DiffSHEG: A Diffusion-Based Approach for Real-Time Speech-driven Holistic 3D Expression and Gesture Generation
Junming Chen, Yunfei Liu, Jianan Wang, Ailing Zeng, Yu Li, Qifeng Chen
TL;DR
DiffSHEG addresses the challenge of jointly generating synchronized 3D facial expressions and body gestures driven by speech. It introduces a diffusion-based framework with a UniEG Transformer that enforces uni-directional information flow from expression to gesture, and a fast outpainting-based sampling method (FOPPAS) to support arbitrary-length sequences in real time. The approach achieves state-of-the-art performance on BEAT and SHOW, validated by quantitative metrics and user studies, and runs at around 31 FPS on a single GPU. This work advances digital humans by enabling realistic, synchronized, and scalable speech-driven motion for immersive interfaces and embodied agents.
Abstract
We propose DiffSHEG, a Diffusion-based approach for Speech-driven Holistic 3D Expression and Gesture generation with arbitrary length. While previous works focused on co-speech gesture or expression generation individually, the joint generation of synchronized expressions and gestures remains barely explored. To address this, our diffusion-based co-speech motion generation transformer enables uni-directional information flow from expression to gesture, facilitating improved matching of joint expression-gesture distributions. Furthermore, we introduce an outpainting-based sampling strategy for arbitrary long sequence generation in diffusion models, offering flexibility and computational efficiency.
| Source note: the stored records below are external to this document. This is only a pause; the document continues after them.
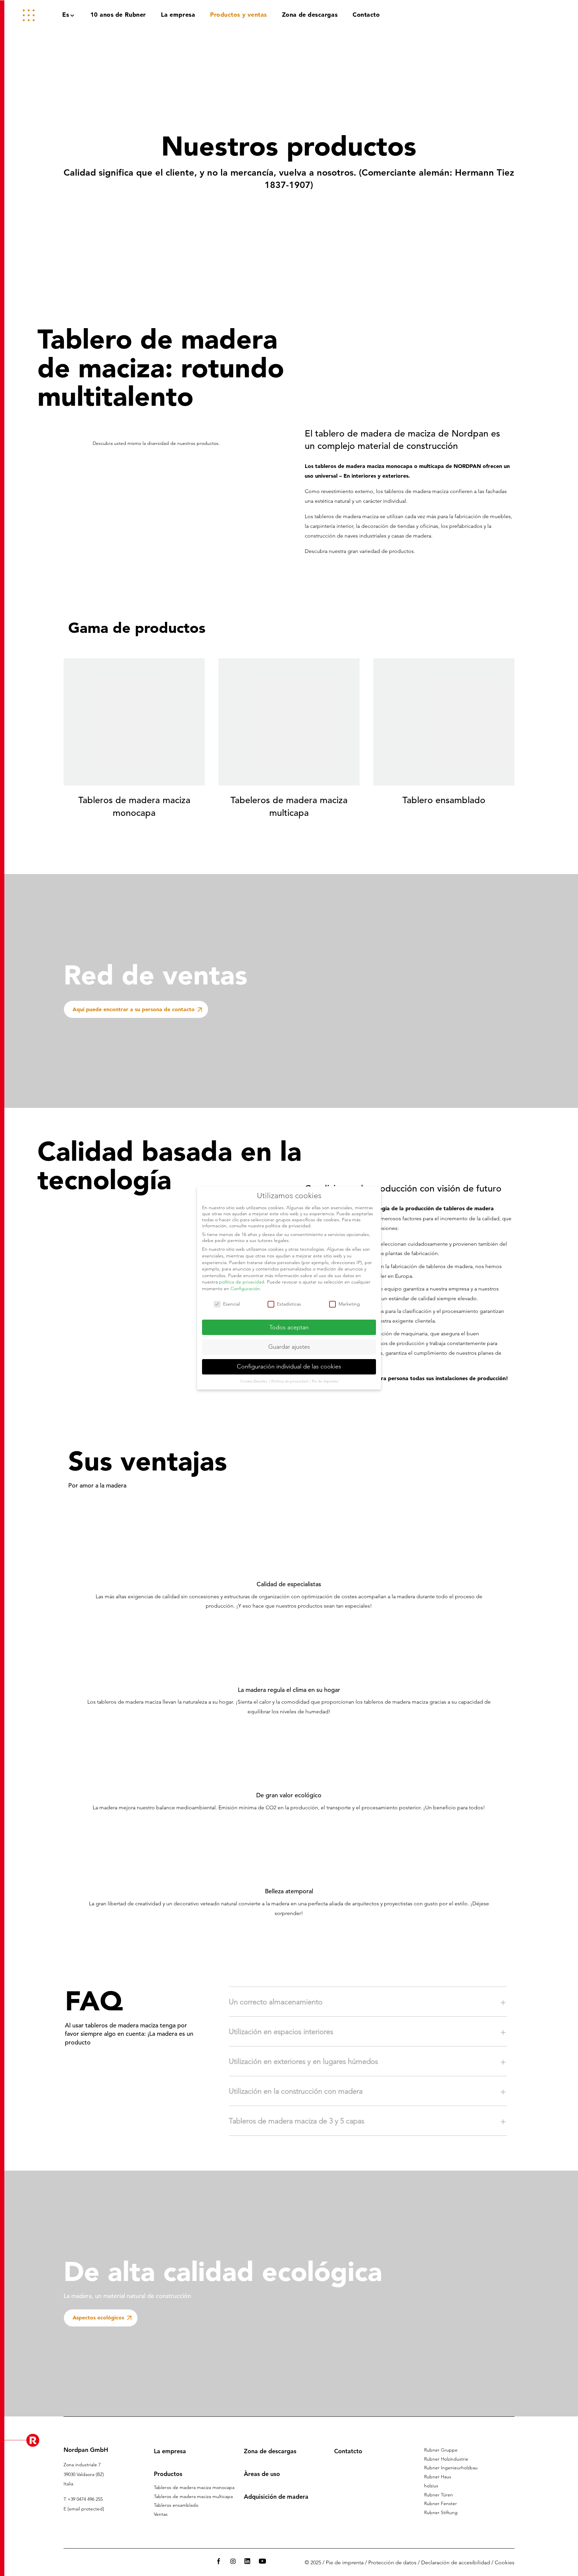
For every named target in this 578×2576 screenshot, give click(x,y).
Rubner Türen (438, 2495)
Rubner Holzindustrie (446, 2459)
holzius (431, 2486)
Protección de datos (392, 2562)
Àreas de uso (262, 2474)
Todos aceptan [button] (289, 1327)
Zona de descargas (270, 2451)
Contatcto (348, 2451)
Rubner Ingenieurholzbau (451, 2468)
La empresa (170, 2451)
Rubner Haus (437, 2477)
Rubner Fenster (440, 2503)
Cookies (504, 2562)
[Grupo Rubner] (526, 15)
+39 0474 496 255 (85, 2499)
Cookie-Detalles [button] (254, 1381)
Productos (168, 2474)
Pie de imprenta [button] (325, 1381)
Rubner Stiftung (441, 2512)
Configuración (245, 1288)
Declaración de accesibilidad (455, 2562)
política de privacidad (241, 1282)
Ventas (161, 2514)
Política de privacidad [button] (290, 1381)
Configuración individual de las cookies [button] (289, 1366)
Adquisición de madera (276, 2496)
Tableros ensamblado (176, 2505)
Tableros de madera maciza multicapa (193, 2496)
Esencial (231, 1304)
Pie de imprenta (345, 2562)
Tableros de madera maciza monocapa (194, 2487)
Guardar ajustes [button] (289, 1346)
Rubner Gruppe (441, 2450)
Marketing (349, 1304)
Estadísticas (289, 1304)
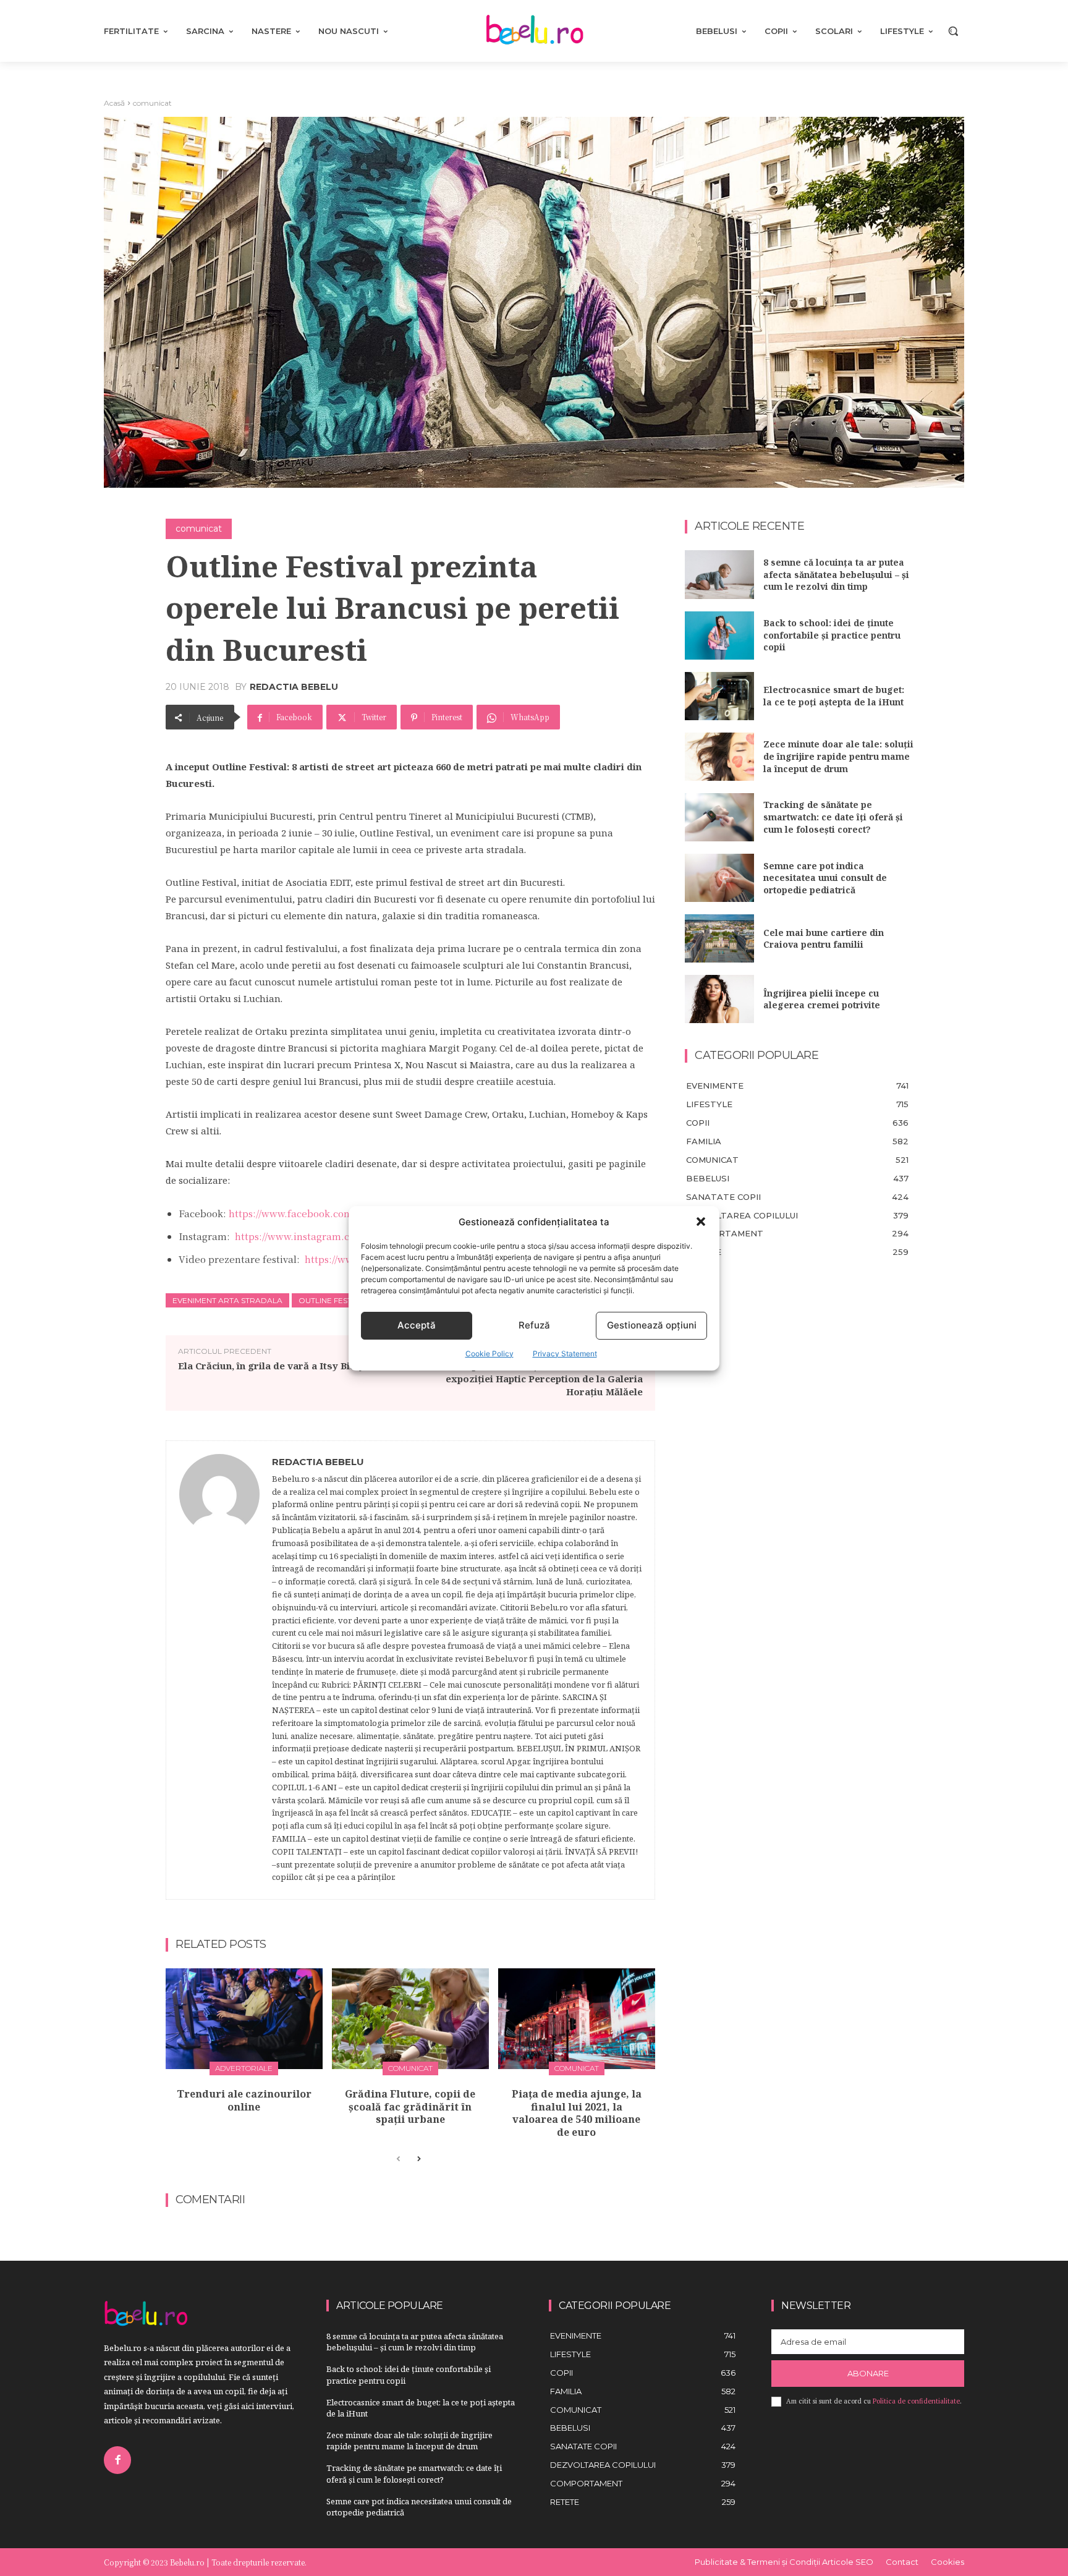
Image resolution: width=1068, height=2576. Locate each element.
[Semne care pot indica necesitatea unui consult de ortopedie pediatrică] (719, 878)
Our method provides a practical solution that produces high-quality synchronized expression and gesture generation driven by speech. Evaluated on two public datasets, our approach achieves state-of-the-art performance both quantitatively and qualitatively. Additionally, a user study confirms the superiority of DiffSHEG over prior approaches. By enabling the real-time generation of expressive and synchronized motions, DiffSHEG showcases its potential for various applications in the development of digital humans and embodied agents.